__Фрагмент текста__:
------------------------------
Чрезвычайно ярко последние выражены в повести Мамина «На рубеже Азии». Именно борьба индивидуального самосознания с социально-сословными чувствами, выражающими давление среды, и начало осознавания их героем в своей душе наполняют содержание внутреннего, автобиографического сюжета этого произведения Мамина, в данном аспекте вполне сопоставимого с повестью Чехова «Моя жизнь». Что у Мамина дано в развитии, в эволюции, у Чехова представлено как итог давно созревших чувств и мыслей героя, его постоянно напряженных отношений с родным городом и своей семьей.
Герой Мамина описывает свою жизнь в родительской семье, которую он глубоко и безусловно любит. Но как бы помимо его желания и воли в повествовании возникает дискурс «среды», «захолустного быта», определяющего жизнь семьи Обонполовых. Эта «среда» поражающе всеохватна, ее влияние на личность проходит через самое дорогое — родной дом, близких людей, весь уклад домашней жизни. Главной особенностью родительского дома является маскировка, стремление показаться лучше и богаче, чем они есть в действительности. Маскирующие «честную бедность» притязания семьи уральского священника выражаются через вещи: «…все было очень скромно и, вероятно, казалось бы очень бедным, если бы чистота не скрадывала (здесь и далее в цитатах разрядка наша. — Е. С.) пятен, заплаток и той особенной полировки, которую получают вещи от долгого употребления. Входивший в кухню не замечал, что он в кухне: русская печь, налево от двери, была замаскирована всегда чистенькой ситцевой занавеской… Небольшой стенной шкафик, тоже замаскированный ситцевой занавеской…» [Мамин-Сибиряк, 1980, 239— 240].
Вещь в русской литературе выходит на первый план в эпоху натуральной школы, когда складывается так называемое метонимически-сигнификативное (по нашему определению) письмо реализма: вещь (деталь обстановки, одежда, пространственный локус и т. д.) замещает собой человеческую личность; к вещному принципу относится и сигнификативный способ характеристики персонажа — через принадлежность его к определенному типу (социальному, профессиональному, сословному и т. п., о чем неоднократно писали разные авторы, разбирая метод натуральной школы) или возведение его поведения и образа жизни к определенной категории жизнеповедения людей. Эту устойчивую риторику «общих мест», или топов, использует и Мамин, и ее же целенаправленно разрушал Чехов начиная с раннего творчества («Толстый и тонкий», «Хамелеон» и др.). В поэтике Чехова, как показали в своих работах еще А. П. Чудаков [Чудаков, 1986, 141— 190] да и многие другие исследователи, вещь нередко приобретала символический смысл, становилась концептуальной деталью, заменяющей пространные авторские рассуждения, комментарии или оценки: метонимический язык классического реализма середины века начинал меняться на язык метафорический, а то и символический. Использование вещи в функции замещения есть и у Мамина, причем не в системе поэтики автора, а в системе ценностей персонажей: так, в семье Обонполовых особое место занимала фарфоровая кукла под названием «секретарь», воплощавшая фигуру семейного врага — секретаря консистории Амфилохия Лядвиева, когда-то устроившего перевод отца из приличного места в один из самых отдаленных и бедных приходов. Маминские герои поступают как дикари или дети: свое отношение к живому они переносят на вещь, бранят и даже наказывают ее — верный признак того, что они живут в «мифе», хотя на первый взгляд в мифологичности мышления родителей Кира упрекнуть трудно. Автор выходит за пределы «мифа». Приемы поэтики, центральные в литературе предшествовавшего периода, для Мамина-Сибиряка становятся способом непрямой оценки изображаемой им и страстно любимой и родной его сердцу среды. Однако концептуальный «минимализм» и скрытый «символизм» Чехова не был воспринят Маминым: характер его дарования был иным.
------------------------------
__Исходные данные__:
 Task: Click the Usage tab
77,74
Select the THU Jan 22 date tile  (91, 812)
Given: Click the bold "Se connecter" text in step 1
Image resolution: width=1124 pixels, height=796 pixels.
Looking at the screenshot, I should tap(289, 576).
------------------------------
__Условия заданий__:
- A) Перепечатайте отрывок из фрагмента текста: начните со слов «Чрезвычайно ярко последние» и остановитесь после слов «и своей семьей.».
- B) В записях, начиная со строки, где есть «Given: Click the», и до конца записей, замените «bold» на «highlighted». Приведите только эти строки, больше ничего в них не меняя.

__Полные ответы__:
- A)
Чрезвычайно ярко последние выражены в повести Мамина «На рубеже Азии». Именно борьба индивидуального самосознания с социально-сословными чувствами, выражающими давление среды, и начало осознавания их героем в своей душе наполняют содержание внутреннего, автобиографического сюжета этого произведения Мамина, в данном аспекте вполне сопоставимого с повестью Чехова «Моя жизнь». Что у Мамина дано в развитии, в эволюции, у Чехова представлено как итог давно созревших чувств и мыслей героя, его постоянно напряженных отношений с родным городом и своей семьей.

- B)
Given: Click the highlighted "Se connecter" text in step 1
Image resolution: width=1124 pixels, height=796 pixels.
Looking at the screenshot, I should tap(289, 576).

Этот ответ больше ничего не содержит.